蛇にキス①
冴えない毎日。灰色の日々。
僕の人生、一言でいうとそんな感じ。受験は失敗し、滑り止めの大学にやっと入った。就職でも好きでもない仕事に就いた。会社行って寝て会社行って・・・。同じことの繰り返し。つまらない。彼女もいない。親にも孫の顔を見るのは諦められている。こんな状況なのに動き出せない自分のことも嫌だ。
***
「何か趣味とかあるん?」
仕事終わりに飲んだ帰り、唐突に上司から尋ねられた。
「・・・特にないっすね。」
「無さそう。君、毎日顔死んでるもんな。なぁ、いい所、行かへん?」
普段は、僕と同じように死んだ魚のような眼鏡の奥の瞳。この時ばかりは生き生きと煌めいていた。
「××さんに言われたくないっす。あとガルバとかは、僕興味ないですよ。」
うっさいわ違う違うと笑いながら、上司は、どこかに向かって歩き出した。
『僕、行くとか言ってないのに・・・。』心の中で呟きながらその後をついて行った。
「この先に、何か店でもあるんですか?真っ暗ですけど。」
「いいからいいから。」
どんどん細くて暗い道を進んでいく。まるで穴の中に入っていくかのような感覚。
「着いたで。
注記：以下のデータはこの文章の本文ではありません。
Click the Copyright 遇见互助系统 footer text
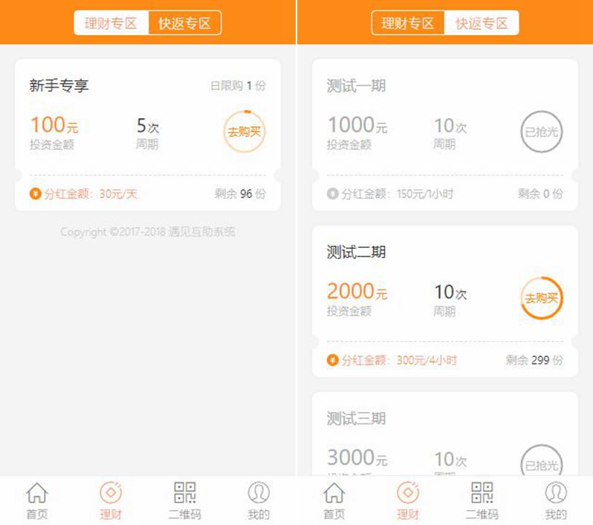This screenshot has height=525, width=593. pos(148,232)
」
上司はどこかを指さしながら振り返る。
失礼だが、聞くたびに胡散臭い関西弁だなあと思う。見た目とちぐはぐな感じ。まあ今は関係ないけど。
上司が指をさした先を見る。暗い路地裏に、安っぽく点滅する光が見えた。クリスマスに家庭で飾られるような電気の飾りが巻き付いた小さな丸い扉がある。
「・・・ここですか?」
「そうそう。何の店かは君が開けてからのお楽しみ。」
そう上司はにやりとしながら言った。